Shareholder advocacy involves directly engaging with companies to improve their corporate environmental performance and at Green Century it is a critical component of responsible investing. As investors, we have unique access and influence that allow us to directly engage with corporate leaders who can affect change within their companies. Green Century works directly with companies to achieve real victories that protect people and the environment.
Our shareholder activism can take a variety of forms, including pressing companies on their use of risky fossil fuel development methods such as hydraulic fracturing and oil sands development. Other efforts have urged packaged food manufacturers to eliminate potentially harmful chemicals such as Bisphenol A (BPA) from product packaging.
The BPA issue is a great example of how our commitment to corporate environmental responsibility can lead to long-term engagements that seek to bring about lasting change. While BPA has recently become a hot topic among moms, Green Century has been working on the issue for years. Our work began in 2006, when after a dialogue with Whole Foods Market, the company made a public commitment to stop selling baby bottles and sippy cups that contain BPA.
In 2009, we filed and were able to withdraw a shareholder resolution with Whole Foods after the company agreed to take steps to eliminate BPA from other store products.

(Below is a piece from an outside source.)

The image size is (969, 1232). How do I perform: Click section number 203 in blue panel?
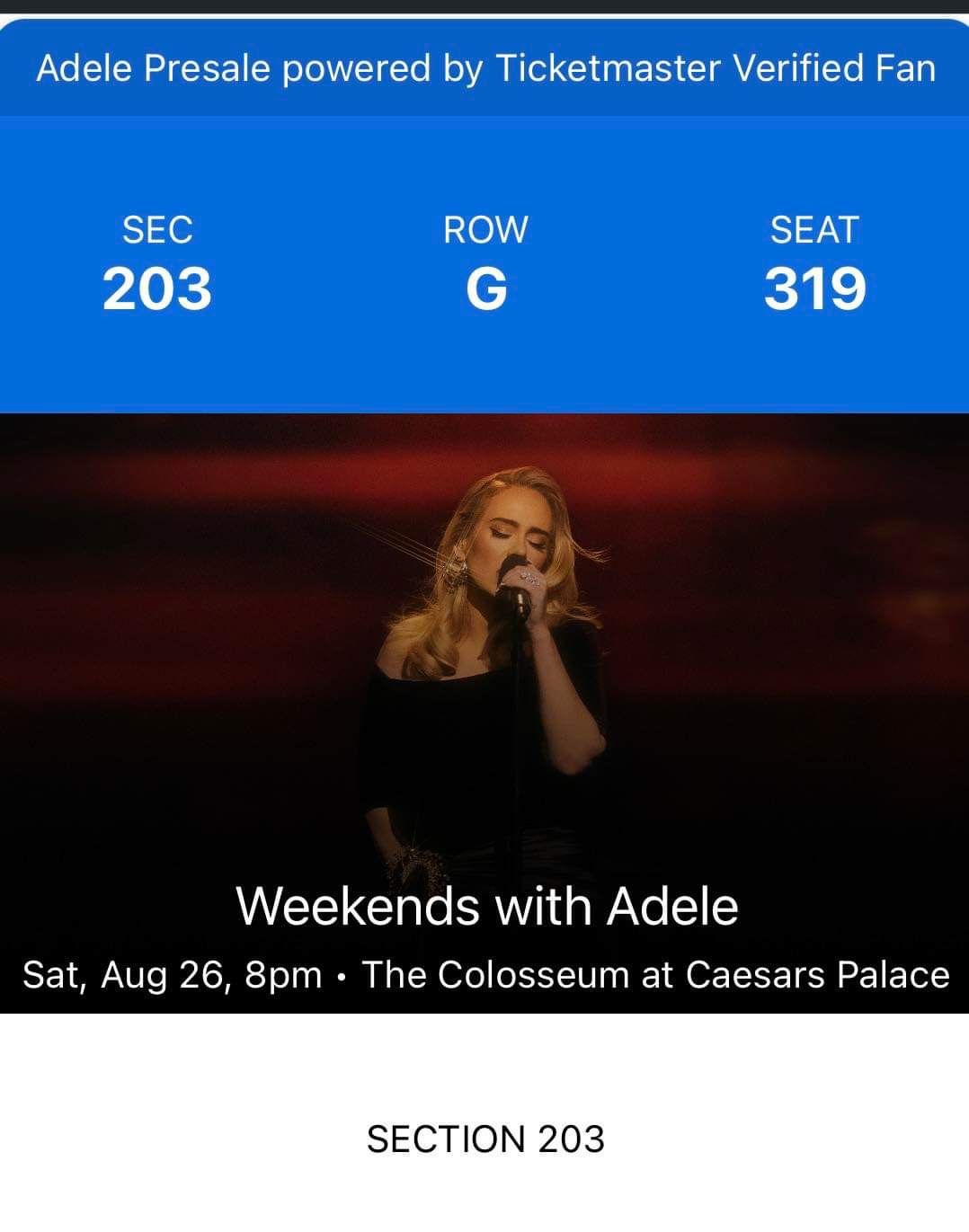coord(157,289)
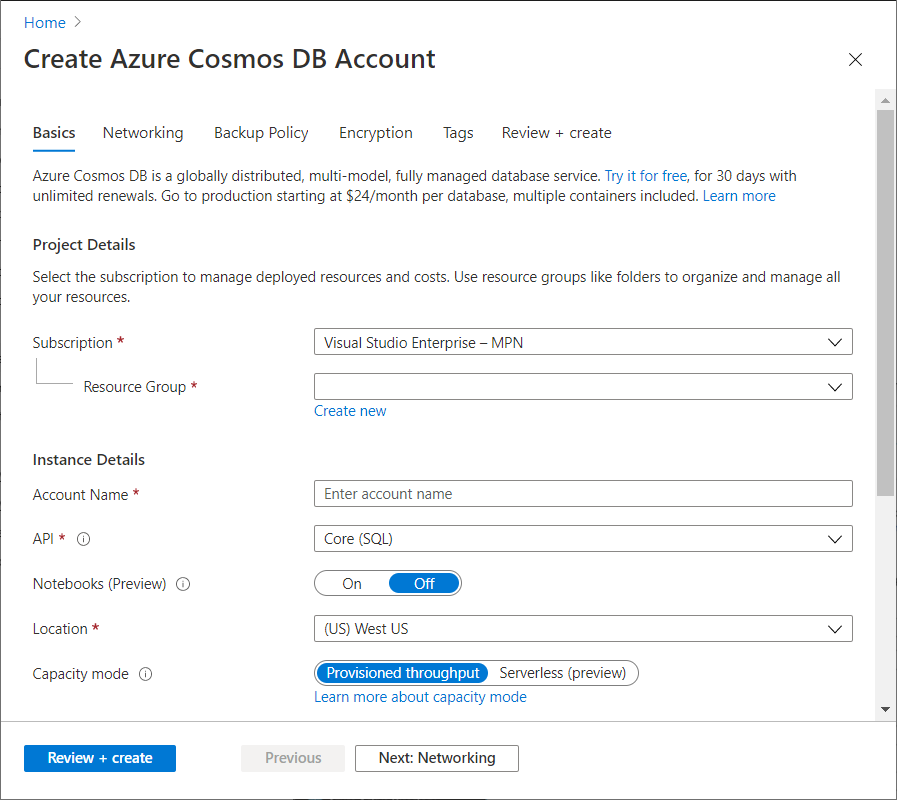Choose Provisioned throughput capacity mode
The width and height of the screenshot is (897, 800).
pyautogui.click(x=403, y=673)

Also in 2009, Sunoco, one of the few companies that produces BPA, informed Green Century that it had instituted a groundbreaking policy requiring its customers to guarantee that the chemical will not be used in food or beverage containers designed for children under three years old, as described by Suzanne Rust and Meg Kissinger in Maker Acknowledges BPA Worries, in The Milwaukee Journal Sentinel. The Sunoco policy has since been used by congressional leaders to argue for national legislation on BPA and will help limit exposure to BPA by a vulnerable population.
Green Century is proud of our legacy of shareholder activism contributing to a cleaner planet and more sustainable economy.